E era você quem me levava pra escola e, quando eu voltava, era quem vinha correndo me receber. E você não sabia brincar de bola, só sabia correr de um lado pro outro e agarrar a barra da minha calça.
E você conheceu todos meus namorados, avançou em todos os meus amigos e mordeu todos os motoqueiros, entregadores de água, carteiros, manicures,... E nos dias de churrasco, não mordia ninguém.
E foi com você que eu vi o pôr-do-sol mais rosado em uma das vezes que deitamos no chão da garagem porque fazia calor. E era só pra você que eu chorava escondida no quintal com vergonha das minhas dores. E era com você que eu dividia a comida que eu não aguentava, meu moletom velho quando esfriava e minha cantoria nos dias de alegria.

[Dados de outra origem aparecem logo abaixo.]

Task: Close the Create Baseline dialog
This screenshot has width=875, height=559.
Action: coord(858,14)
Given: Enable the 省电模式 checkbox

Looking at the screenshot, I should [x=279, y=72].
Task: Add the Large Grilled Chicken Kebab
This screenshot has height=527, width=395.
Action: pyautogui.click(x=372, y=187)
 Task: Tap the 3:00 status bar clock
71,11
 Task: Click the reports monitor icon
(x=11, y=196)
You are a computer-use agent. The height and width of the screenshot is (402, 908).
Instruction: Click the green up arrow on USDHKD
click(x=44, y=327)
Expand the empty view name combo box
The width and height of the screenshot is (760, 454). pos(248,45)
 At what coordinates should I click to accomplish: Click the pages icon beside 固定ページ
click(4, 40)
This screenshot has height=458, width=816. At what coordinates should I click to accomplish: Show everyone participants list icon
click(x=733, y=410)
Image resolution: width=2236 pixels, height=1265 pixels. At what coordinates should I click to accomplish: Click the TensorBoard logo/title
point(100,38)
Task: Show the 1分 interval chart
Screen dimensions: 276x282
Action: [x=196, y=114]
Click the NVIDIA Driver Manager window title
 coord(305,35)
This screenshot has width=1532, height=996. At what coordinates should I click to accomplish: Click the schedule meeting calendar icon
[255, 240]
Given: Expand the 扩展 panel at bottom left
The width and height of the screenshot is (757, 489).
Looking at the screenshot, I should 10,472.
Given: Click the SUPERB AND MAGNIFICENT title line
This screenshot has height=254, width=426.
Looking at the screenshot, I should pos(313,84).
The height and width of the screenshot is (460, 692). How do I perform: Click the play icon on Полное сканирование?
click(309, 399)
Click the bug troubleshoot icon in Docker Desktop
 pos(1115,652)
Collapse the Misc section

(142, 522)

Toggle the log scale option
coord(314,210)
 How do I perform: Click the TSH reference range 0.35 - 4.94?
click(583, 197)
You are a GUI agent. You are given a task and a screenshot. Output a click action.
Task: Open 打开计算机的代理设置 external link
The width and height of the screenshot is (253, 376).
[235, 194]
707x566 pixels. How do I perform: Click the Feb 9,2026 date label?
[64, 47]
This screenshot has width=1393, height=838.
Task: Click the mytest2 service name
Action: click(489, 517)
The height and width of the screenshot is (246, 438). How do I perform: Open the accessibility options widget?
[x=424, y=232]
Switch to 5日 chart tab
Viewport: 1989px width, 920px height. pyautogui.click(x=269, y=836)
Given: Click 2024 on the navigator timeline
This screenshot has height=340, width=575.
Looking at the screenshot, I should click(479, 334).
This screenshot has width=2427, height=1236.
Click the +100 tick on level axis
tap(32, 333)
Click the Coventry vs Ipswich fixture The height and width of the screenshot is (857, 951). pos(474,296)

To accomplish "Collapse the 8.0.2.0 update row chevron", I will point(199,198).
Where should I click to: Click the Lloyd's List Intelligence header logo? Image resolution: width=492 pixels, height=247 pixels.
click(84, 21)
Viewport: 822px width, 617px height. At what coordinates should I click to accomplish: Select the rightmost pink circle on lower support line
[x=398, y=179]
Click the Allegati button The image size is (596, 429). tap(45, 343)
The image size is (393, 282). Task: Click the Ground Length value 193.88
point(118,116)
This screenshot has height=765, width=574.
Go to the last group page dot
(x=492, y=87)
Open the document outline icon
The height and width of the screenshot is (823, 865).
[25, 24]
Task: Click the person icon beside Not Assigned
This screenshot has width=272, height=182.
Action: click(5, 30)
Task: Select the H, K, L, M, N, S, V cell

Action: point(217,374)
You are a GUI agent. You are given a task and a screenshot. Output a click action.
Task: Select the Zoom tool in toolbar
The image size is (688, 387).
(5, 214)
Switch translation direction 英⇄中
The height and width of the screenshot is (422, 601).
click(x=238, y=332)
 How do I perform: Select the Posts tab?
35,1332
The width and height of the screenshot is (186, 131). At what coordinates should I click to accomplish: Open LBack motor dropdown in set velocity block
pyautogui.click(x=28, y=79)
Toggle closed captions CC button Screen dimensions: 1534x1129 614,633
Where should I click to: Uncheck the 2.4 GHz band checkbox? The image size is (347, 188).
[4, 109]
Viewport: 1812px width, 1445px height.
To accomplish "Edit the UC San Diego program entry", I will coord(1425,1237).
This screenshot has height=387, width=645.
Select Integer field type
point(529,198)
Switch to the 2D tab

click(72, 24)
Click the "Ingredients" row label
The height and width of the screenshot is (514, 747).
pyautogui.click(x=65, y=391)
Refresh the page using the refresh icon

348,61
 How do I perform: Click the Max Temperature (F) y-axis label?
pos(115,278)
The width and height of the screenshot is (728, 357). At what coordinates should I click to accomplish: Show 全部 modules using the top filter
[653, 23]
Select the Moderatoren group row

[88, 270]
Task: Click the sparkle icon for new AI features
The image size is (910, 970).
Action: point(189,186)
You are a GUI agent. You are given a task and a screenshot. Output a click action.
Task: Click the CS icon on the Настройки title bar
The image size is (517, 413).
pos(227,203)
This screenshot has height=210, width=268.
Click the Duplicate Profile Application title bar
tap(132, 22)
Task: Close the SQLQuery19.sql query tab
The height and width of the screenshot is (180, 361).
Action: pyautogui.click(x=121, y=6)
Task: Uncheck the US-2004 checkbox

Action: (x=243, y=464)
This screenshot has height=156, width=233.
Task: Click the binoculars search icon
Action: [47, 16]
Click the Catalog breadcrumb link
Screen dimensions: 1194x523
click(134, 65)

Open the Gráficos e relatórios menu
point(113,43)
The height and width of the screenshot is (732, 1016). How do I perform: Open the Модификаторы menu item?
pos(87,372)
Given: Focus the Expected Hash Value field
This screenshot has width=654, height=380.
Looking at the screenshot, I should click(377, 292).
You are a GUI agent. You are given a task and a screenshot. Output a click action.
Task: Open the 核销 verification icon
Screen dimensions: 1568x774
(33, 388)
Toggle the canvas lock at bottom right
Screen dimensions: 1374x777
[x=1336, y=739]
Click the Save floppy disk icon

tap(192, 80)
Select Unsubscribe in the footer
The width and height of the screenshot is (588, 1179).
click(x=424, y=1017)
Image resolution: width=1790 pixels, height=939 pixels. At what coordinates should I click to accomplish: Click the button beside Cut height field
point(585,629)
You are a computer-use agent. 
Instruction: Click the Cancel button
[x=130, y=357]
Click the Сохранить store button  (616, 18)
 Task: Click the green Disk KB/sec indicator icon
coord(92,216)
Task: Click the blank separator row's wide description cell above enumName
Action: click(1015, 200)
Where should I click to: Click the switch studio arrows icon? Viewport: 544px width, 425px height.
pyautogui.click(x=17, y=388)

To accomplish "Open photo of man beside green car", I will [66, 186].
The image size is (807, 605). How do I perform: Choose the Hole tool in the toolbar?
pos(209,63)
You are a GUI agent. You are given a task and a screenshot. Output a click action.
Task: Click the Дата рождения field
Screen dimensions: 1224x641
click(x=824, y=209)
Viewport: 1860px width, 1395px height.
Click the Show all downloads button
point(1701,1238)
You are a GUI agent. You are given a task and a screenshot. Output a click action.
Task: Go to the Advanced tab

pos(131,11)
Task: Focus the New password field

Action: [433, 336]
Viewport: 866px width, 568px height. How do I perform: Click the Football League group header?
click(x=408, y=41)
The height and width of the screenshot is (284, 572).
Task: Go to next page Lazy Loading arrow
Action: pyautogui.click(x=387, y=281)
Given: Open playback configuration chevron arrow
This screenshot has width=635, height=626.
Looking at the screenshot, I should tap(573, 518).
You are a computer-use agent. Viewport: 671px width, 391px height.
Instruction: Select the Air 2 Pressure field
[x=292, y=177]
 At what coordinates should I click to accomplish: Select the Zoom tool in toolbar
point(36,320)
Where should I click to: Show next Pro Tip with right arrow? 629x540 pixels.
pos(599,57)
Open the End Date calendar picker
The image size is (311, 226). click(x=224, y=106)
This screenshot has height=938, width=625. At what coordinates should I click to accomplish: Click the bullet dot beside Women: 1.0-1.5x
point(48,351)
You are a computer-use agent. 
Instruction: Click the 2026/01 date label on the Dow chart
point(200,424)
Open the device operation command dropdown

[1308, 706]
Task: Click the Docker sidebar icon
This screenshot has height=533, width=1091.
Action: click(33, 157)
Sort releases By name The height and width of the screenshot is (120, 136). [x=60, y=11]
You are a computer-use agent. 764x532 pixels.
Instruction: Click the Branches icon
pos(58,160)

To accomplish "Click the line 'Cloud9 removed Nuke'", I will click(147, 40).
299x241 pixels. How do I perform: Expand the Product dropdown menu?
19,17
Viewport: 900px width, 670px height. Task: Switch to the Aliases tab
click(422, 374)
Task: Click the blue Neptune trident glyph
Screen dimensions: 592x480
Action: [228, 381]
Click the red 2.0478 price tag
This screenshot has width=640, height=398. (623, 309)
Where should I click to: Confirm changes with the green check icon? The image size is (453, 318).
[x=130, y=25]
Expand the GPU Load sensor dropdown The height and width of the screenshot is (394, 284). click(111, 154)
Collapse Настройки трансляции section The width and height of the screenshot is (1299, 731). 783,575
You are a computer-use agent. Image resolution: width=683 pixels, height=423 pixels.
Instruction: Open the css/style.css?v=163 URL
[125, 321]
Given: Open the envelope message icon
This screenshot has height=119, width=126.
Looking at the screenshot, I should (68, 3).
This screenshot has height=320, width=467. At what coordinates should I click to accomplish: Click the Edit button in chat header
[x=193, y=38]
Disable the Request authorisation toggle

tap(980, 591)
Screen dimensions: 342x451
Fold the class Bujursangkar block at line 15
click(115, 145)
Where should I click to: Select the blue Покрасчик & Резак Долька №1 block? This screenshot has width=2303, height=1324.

E eu acordava e corria abrir a porta da cozinha pra te pegar ainda dormindo e colocar meu pé debaixo da sua cabeça, só pra você morder meu dedo pedindo carinho.
E eu nunca parei minhas coisas e nem nunca levantei da minha cama pra te ver. Mas você sempre levantava quando eu chegava de madrugada e me olhava como se perguntasse: “isso são horas?”.
E foram 10 anos somando momentos gostosos. 10 anos que você me fez sorrir só por te ver dormindo. 10 anos e nunca brigamos. 10 anos! E tudo acabado debaixo da roda de um caminhão na frente do meu portão.